Copy each entry below without any change.

(Pixel coordinate grounding data)
■ ■ ■ ■ ■ ■ ■
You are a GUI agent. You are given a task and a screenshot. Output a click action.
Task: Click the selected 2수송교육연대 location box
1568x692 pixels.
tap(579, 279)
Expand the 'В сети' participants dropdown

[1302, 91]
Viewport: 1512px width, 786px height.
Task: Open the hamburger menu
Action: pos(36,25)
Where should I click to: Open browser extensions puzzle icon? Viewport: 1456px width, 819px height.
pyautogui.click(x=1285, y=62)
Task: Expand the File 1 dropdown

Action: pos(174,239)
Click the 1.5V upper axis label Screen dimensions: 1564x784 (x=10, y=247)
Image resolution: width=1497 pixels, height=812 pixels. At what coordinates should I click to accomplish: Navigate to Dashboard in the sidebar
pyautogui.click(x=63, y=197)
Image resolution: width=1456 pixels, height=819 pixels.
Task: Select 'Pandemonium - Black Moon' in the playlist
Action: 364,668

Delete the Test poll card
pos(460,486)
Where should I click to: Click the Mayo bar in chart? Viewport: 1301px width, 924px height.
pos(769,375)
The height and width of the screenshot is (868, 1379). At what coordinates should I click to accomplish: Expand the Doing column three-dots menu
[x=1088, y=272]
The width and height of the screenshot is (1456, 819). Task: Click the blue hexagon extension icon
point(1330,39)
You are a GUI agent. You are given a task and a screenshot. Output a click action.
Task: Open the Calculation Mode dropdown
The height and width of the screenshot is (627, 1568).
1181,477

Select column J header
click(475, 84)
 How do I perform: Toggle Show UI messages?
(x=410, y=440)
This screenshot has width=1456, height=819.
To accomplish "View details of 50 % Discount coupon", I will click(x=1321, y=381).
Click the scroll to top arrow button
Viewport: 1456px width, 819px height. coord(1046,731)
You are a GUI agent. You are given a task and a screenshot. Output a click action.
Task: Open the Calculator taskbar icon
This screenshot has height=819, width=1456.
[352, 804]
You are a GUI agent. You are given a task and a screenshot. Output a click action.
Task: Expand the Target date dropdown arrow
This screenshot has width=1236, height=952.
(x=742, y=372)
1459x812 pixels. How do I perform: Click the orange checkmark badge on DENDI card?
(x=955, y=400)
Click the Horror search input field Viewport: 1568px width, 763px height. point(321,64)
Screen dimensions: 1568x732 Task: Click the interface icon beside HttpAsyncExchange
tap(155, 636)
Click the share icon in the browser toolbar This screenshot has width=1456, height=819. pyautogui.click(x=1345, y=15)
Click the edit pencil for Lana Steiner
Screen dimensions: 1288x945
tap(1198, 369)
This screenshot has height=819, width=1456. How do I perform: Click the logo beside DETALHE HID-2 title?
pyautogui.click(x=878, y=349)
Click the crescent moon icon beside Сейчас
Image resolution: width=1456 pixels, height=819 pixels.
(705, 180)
■ ■ ■ ■ ■ ■ ■
* Output below *
You are a GUI agent. You are given a task and a screenshot. Output a click action.
Task: Click the selected 2수송교육연대 location box
1568x692 pixels.
tap(579, 279)
Expand the 'В сети' participants dropdown

[1302, 91]
Viewport: 1512px width, 786px height.
Task: Open the hamburger menu
Action: pos(36,25)
Where should I click to: Open browser extensions puzzle icon? Viewport: 1456px width, 819px height.
pyautogui.click(x=1285, y=62)
Task: Expand the File 1 dropdown

Action: pos(174,239)
Click the 1.5V upper axis label Screen dimensions: 1564x784 (x=10, y=247)
Image resolution: width=1497 pixels, height=812 pixels. At what coordinates should I click to accomplish: Navigate to Dashboard in the sidebar
pyautogui.click(x=63, y=197)
Image resolution: width=1456 pixels, height=819 pixels.
Task: Select 'Pandemonium - Black Moon' in the playlist
Action: 364,668

Delete the Test poll card
pos(460,486)
Where should I click to: Click the Mayo bar in chart? Viewport: 1301px width, 924px height.
pos(769,375)
The height and width of the screenshot is (868, 1379). At what coordinates should I click to accomplish: Expand the Doing column three-dots menu
[x=1088, y=272]
The width and height of the screenshot is (1456, 819). Task: Click the blue hexagon extension icon
point(1330,39)
You are a GUI agent. You are given a task and a screenshot. Output a click action.
Task: Open the Calculation Mode dropdown
The height and width of the screenshot is (627, 1568).
1181,477

Select column J header
click(475, 84)
 How do I perform: Toggle Show UI messages?
(x=410, y=440)
This screenshot has width=1456, height=819.
To accomplish "View details of 50 % Discount coupon", I will click(x=1321, y=381).
Click the scroll to top arrow button
Viewport: 1456px width, 819px height. coord(1046,731)
You are a GUI agent. You are given a task and a screenshot. Output a click action.
Task: Open the Calculator taskbar icon
This screenshot has height=819, width=1456.
[352, 804]
You are a GUI agent. You are given a task and a screenshot. Output a click action.
Task: Expand the Target date dropdown arrow
This screenshot has width=1236, height=952.
(x=742, y=372)
1459x812 pixels. How do I perform: Click the orange checkmark badge on DENDI card?
(x=955, y=400)
Click the Horror search input field Viewport: 1568px width, 763px height. point(321,64)
Screen dimensions: 1568x732 Task: Click the interface icon beside HttpAsyncExchange
tap(155, 636)
Click the share icon in the browser toolbar This screenshot has width=1456, height=819. pyautogui.click(x=1345, y=15)
Click the edit pencil for Lana Steiner
Screen dimensions: 1288x945
tap(1198, 369)
This screenshot has height=819, width=1456. How do I perform: Click the logo beside DETALHE HID-2 title?
pyautogui.click(x=878, y=349)
Click the crescent moon icon beside Сейчас
Image resolution: width=1456 pixels, height=819 pixels.
(705, 180)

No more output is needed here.